As of course, we've already identified and as Jamie continues to discuss, we know of a lot of very advantageous benefits that Williams brings to themselves and to our other assets, but we will work with them and help manage the Williams assets in a very similar way that we've grown ETP. And the main thing with that is what does the customer want? Most of the customers, at least the producers that we deal with, they would like to go from the well head all the way to the burner tip all the way to exporting overseas. So we will kind of extend that strategy into the Williams assets by offering not only just gathering, processing and interstate service, but whatever other services that their customers are looking for.
Our next question is coming from the line of Brandon Blossman from Tudor, Pickering, Holt & Company. Please proceed with your question.
Just two quick ones for me, one, Jamie, just to tie a bow on this, Lake Charles, the bank debt market, any concerns on that front?
As far as the debt market's concerned, no. I would say the bank market remains incredibly strong. We've had, I would say, even better receptivity on the Trans-Pecos/Comanche Trail project financing than we anticipated. We had tremendous receptivity on the Williams syndication that we did for the $6.5 billion. I think we're continuing to see a lot of support. It's hard to fault the project that is as well-structured as Lake Charles. And the amount of interest, more broadly, but from our internal roster of banks, as well as banks that we don't do as much business with, remains incredibly high.
Okay. Good positive reminder there. Williams cost synergies directionally as you move through the shared services process, any thoughts there?
We said to the market look up to $400 million. I think we feel very good about that number and obviously, as we move down the path here and we sort of get the integration committee fully mobilized and get working, we'll all have further updates as we go forward.
Utica, Ohio coming online third quarter, second phase end of the year, any additional color that you're willing to share in terms of EBITDA contribution third quarter and then beyond?

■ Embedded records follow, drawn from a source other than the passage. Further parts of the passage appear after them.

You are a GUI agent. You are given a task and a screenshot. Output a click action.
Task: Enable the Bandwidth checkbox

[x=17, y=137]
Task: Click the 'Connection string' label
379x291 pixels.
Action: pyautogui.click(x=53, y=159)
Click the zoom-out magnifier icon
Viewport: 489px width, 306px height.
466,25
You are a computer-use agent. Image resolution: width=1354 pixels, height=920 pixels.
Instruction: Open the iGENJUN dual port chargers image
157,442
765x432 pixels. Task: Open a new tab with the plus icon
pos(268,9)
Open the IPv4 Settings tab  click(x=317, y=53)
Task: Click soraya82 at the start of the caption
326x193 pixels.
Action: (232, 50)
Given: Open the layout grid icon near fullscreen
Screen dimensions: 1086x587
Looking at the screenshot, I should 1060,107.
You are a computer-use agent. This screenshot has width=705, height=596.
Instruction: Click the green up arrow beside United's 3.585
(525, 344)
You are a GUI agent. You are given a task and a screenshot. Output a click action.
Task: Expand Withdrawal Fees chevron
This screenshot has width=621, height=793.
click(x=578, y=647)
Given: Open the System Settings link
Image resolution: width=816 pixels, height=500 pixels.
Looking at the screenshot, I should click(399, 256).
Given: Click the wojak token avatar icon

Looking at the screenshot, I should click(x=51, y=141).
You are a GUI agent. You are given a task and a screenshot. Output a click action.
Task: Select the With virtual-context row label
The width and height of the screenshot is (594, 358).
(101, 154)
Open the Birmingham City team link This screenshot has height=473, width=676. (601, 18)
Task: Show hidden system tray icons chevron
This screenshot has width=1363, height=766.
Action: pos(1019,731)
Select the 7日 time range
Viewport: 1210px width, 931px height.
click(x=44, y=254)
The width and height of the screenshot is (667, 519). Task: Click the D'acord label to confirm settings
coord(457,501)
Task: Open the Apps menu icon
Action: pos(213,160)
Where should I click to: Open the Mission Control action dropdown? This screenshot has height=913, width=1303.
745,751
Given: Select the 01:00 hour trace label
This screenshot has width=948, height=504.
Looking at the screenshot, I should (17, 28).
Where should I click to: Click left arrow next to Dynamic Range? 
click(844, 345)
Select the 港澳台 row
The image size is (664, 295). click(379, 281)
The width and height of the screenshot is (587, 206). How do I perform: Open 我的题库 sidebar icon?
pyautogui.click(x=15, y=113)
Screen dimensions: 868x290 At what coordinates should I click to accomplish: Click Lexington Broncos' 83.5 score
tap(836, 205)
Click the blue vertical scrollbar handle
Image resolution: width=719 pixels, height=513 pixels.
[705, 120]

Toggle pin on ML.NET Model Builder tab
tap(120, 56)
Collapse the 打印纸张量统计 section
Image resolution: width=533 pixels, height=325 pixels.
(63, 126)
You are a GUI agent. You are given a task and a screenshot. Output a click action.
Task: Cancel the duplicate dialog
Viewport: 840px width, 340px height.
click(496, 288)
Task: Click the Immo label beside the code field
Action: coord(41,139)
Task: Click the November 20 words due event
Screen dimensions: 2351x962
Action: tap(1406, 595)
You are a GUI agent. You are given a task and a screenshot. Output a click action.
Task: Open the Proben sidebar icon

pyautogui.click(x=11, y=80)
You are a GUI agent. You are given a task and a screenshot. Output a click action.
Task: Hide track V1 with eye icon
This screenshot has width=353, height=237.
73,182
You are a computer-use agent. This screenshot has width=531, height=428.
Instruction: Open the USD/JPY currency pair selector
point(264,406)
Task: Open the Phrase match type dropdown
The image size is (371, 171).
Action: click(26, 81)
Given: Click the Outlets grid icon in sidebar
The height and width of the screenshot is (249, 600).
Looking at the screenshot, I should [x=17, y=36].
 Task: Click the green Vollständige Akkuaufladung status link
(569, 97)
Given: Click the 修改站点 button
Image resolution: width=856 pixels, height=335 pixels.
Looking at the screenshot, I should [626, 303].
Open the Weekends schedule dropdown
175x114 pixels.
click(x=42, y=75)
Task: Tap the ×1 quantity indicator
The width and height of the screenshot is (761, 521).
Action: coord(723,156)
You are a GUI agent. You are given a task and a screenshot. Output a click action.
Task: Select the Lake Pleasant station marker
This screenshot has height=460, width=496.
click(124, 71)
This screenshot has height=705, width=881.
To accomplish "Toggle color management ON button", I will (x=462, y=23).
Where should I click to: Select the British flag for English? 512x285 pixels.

Well we don't really share EBITDA projections in the northeast. If you're talking about the Williams assets, of course we wouldn't be able to share anything there. But as Jamie has said, we see tremendous opportunity with revenue growth within our entire family of partnerships, both in the Utica and the Marcellus.
Yes, just that the Utica Ohio River project, the Regency project are --
Just contribution in quarter, just directionally or any color?
That system, we brought that online here recently and it is a slow volume growth. It's a ramp up. The economics expected the volumes to ramp up relatively over a period of time, so it'll take two or three years for that to fully ramp up and we're also chasing additional producers and customers for that project. In addition, we're connecting the Ohio River project into Rover in two different locations for synergistic benefits downstream.
Thank you. It appears we have no additional questions at this time. I'd like to turn the floor back over to Mr. Long for any additional concluding comments.
Yes. Well once again, thanks, everyone, for joining today. We really do appreciate it. You can see that it's, once again, a very solid quarter. Obviously, very, very excited about the base assets here and how they have all performed. Likewise, as you look forward, we have a lot of exciting projects. We look forward to talking with all of you. So thanks again for joining and that concludes the conference.
Thank you. Ladies and gentlemen, this does conclude today's teleconference. We thank you for your participation and you may disconnect your lines at this time.